*** Source records Section Begins ***

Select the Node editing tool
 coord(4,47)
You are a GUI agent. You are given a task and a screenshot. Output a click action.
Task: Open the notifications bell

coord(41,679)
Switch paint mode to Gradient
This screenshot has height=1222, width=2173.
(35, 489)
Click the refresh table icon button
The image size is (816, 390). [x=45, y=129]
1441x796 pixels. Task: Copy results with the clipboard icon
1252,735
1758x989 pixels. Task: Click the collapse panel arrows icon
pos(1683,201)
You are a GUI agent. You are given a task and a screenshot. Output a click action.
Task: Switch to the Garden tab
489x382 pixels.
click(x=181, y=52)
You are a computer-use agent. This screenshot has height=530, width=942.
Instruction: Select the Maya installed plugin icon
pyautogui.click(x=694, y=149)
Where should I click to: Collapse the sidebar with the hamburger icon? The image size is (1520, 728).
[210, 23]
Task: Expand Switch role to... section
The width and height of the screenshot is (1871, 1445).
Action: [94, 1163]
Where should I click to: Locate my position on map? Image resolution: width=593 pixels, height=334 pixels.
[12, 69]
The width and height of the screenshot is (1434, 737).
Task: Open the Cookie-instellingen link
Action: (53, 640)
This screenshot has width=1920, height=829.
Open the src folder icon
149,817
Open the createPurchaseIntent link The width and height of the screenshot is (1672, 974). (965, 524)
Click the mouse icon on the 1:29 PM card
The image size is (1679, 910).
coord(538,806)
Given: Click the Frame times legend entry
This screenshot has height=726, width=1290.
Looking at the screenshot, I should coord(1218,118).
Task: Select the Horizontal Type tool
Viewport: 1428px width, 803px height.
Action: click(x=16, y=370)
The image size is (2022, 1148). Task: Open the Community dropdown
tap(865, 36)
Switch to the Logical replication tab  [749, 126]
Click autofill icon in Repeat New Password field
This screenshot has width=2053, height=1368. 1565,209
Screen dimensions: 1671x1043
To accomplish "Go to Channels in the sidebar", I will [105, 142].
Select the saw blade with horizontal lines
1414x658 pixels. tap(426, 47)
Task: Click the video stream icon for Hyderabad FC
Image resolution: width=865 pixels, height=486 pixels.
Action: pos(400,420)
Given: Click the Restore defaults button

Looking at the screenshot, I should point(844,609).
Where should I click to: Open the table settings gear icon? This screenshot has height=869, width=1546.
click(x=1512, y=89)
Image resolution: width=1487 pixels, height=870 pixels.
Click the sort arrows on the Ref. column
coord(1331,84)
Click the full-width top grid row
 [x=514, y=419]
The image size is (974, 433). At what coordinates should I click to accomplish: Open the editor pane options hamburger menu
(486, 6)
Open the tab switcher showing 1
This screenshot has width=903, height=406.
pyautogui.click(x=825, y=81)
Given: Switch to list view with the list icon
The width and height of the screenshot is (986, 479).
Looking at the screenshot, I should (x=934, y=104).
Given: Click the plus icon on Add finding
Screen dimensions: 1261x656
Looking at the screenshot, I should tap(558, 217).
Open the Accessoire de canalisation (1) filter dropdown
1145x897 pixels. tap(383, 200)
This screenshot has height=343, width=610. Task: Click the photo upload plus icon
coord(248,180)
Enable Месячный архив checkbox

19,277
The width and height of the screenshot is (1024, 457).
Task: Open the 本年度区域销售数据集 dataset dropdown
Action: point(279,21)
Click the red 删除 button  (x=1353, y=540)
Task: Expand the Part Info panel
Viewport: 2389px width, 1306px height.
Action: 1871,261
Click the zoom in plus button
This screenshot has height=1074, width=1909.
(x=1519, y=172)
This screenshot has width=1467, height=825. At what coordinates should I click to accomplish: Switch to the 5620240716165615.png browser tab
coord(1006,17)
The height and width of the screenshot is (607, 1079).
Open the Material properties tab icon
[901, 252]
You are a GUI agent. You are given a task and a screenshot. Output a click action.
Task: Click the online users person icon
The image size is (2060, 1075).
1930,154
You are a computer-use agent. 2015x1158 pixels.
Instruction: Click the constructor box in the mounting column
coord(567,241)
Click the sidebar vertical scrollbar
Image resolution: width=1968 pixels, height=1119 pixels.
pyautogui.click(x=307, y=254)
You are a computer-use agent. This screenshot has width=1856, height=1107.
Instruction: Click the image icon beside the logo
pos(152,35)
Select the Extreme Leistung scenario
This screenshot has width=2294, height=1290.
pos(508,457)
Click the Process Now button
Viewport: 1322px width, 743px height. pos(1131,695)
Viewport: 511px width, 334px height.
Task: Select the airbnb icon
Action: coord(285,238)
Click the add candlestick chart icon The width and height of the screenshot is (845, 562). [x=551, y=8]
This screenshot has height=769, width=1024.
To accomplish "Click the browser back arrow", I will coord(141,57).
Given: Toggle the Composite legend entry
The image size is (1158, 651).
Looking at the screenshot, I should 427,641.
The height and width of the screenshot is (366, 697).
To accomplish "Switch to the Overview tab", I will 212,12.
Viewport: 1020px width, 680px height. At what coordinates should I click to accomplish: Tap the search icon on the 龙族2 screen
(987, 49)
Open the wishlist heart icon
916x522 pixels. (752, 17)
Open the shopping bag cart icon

*** Source records Section Ends ***

• How to complete this task: All of the records must be retyped exactly as they are.

• Result:
Select the Node editing tool
 coord(4,47)
You are a GUI agent. You are given a task and a screenshot. Output a click action.
Task: Open the notifications bell

coord(41,679)
Switch paint mode to Gradient
This screenshot has height=1222, width=2173.
(35, 489)
Click the refresh table icon button
The image size is (816, 390). [x=45, y=129]
1441x796 pixels. Task: Copy results with the clipboard icon
1252,735
1758x989 pixels. Task: Click the collapse panel arrows icon
pos(1683,201)
You are a GUI agent. You are given a task and a screenshot. Output a click action.
Task: Switch to the Garden tab
489x382 pixels.
click(x=181, y=52)
You are a computer-use agent. This screenshot has height=530, width=942.
Instruction: Select the Maya installed plugin icon
pyautogui.click(x=694, y=149)
Where should I click to: Collapse the sidebar with the hamburger icon? The image size is (1520, 728).
[210, 23]
Task: Expand Switch role to... section
The width and height of the screenshot is (1871, 1445).
Action: [94, 1163]
Where should I click to: Locate my position on map? Image resolution: width=593 pixels, height=334 pixels.
[12, 69]
The width and height of the screenshot is (1434, 737).
Task: Open the Cookie-instellingen link
Action: (53, 640)
This screenshot has width=1920, height=829.
Open the src folder icon
149,817
Open the createPurchaseIntent link The width and height of the screenshot is (1672, 974). (965, 524)
Click the mouse icon on the 1:29 PM card
The image size is (1679, 910).
coord(538,806)
Given: Click the Frame times legend entry
This screenshot has height=726, width=1290.
Looking at the screenshot, I should coord(1218,118).
Task: Select the Horizontal Type tool
Viewport: 1428px width, 803px height.
Action: click(x=16, y=370)
The image size is (2022, 1148). Task: Open the Community dropdown
tap(865, 36)
Switch to the Logical replication tab  [749, 126]
Click autofill icon in Repeat New Password field
This screenshot has width=2053, height=1368. 1565,209
Screen dimensions: 1671x1043
To accomplish "Go to Channels in the sidebar", I will [105, 142].
Select the saw blade with horizontal lines
1414x658 pixels. tap(426, 47)
Task: Click the video stream icon for Hyderabad FC
Image resolution: width=865 pixels, height=486 pixels.
Action: pos(400,420)
Given: Click the Restore defaults button

Looking at the screenshot, I should point(844,609).
Where should I click to: Open the table settings gear icon? This screenshot has height=869, width=1546.
click(x=1512, y=89)
Image resolution: width=1487 pixels, height=870 pixels.
Click the sort arrows on the Ref. column
coord(1331,84)
Click the full-width top grid row
 [x=514, y=419]
The image size is (974, 433). At what coordinates should I click to accomplish: Open the editor pane options hamburger menu
(486, 6)
Open the tab switcher showing 1
This screenshot has width=903, height=406.
pyautogui.click(x=825, y=81)
Given: Switch to list view with the list icon
The width and height of the screenshot is (986, 479).
Looking at the screenshot, I should (x=934, y=104).
Given: Click the plus icon on Add finding
Screen dimensions: 1261x656
Looking at the screenshot, I should tap(558, 217).
Open the Accessoire de canalisation (1) filter dropdown
1145x897 pixels. tap(383, 200)
This screenshot has height=343, width=610. Task: Click the photo upload plus icon
coord(248,180)
Enable Месячный архив checkbox

19,277
The width and height of the screenshot is (1024, 457).
Task: Open the 本年度区域销售数据集 dataset dropdown
Action: point(279,21)
Click the red 删除 button  (x=1353, y=540)
Task: Expand the Part Info panel
Viewport: 2389px width, 1306px height.
Action: 1871,261
Click the zoom in plus button
This screenshot has height=1074, width=1909.
(x=1519, y=172)
This screenshot has width=1467, height=825. At what coordinates should I click to accomplish: Switch to the 5620240716165615.png browser tab
coord(1006,17)
The height and width of the screenshot is (607, 1079).
Open the Material properties tab icon
[901, 252]
You are a GUI agent. You are given a task and a screenshot. Output a click action.
Task: Click the online users person icon
The image size is (2060, 1075).
1930,154
You are a computer-use agent. 2015x1158 pixels.
Instruction: Click the constructor box in the mounting column
coord(567,241)
Click the sidebar vertical scrollbar
Image resolution: width=1968 pixels, height=1119 pixels.
pyautogui.click(x=307, y=254)
You are a computer-use agent. This screenshot has width=1856, height=1107.
Instruction: Click the image icon beside the logo
pos(152,35)
Select the Extreme Leistung scenario
This screenshot has width=2294, height=1290.
pos(508,457)
Click the Process Now button
Viewport: 1322px width, 743px height. pos(1131,695)
Viewport: 511px width, 334px height.
Task: Select the airbnb icon
Action: coord(285,238)
Click the add candlestick chart icon The width and height of the screenshot is (845, 562). [x=551, y=8]
This screenshot has height=769, width=1024.
To accomplish "Click the browser back arrow", I will coord(141,57).
Given: Toggle the Composite legend entry
The image size is (1158, 651).
Looking at the screenshot, I should 427,641.
The height and width of the screenshot is (366, 697).
To accomplish "Switch to the Overview tab", I will 212,12.
Viewport: 1020px width, 680px height. At what coordinates should I click to accomplish: Tap the search icon on the 龙族2 screen
(987, 49)
Open the wishlist heart icon
916x522 pixels. (752, 17)
Open the shopping bag cart icon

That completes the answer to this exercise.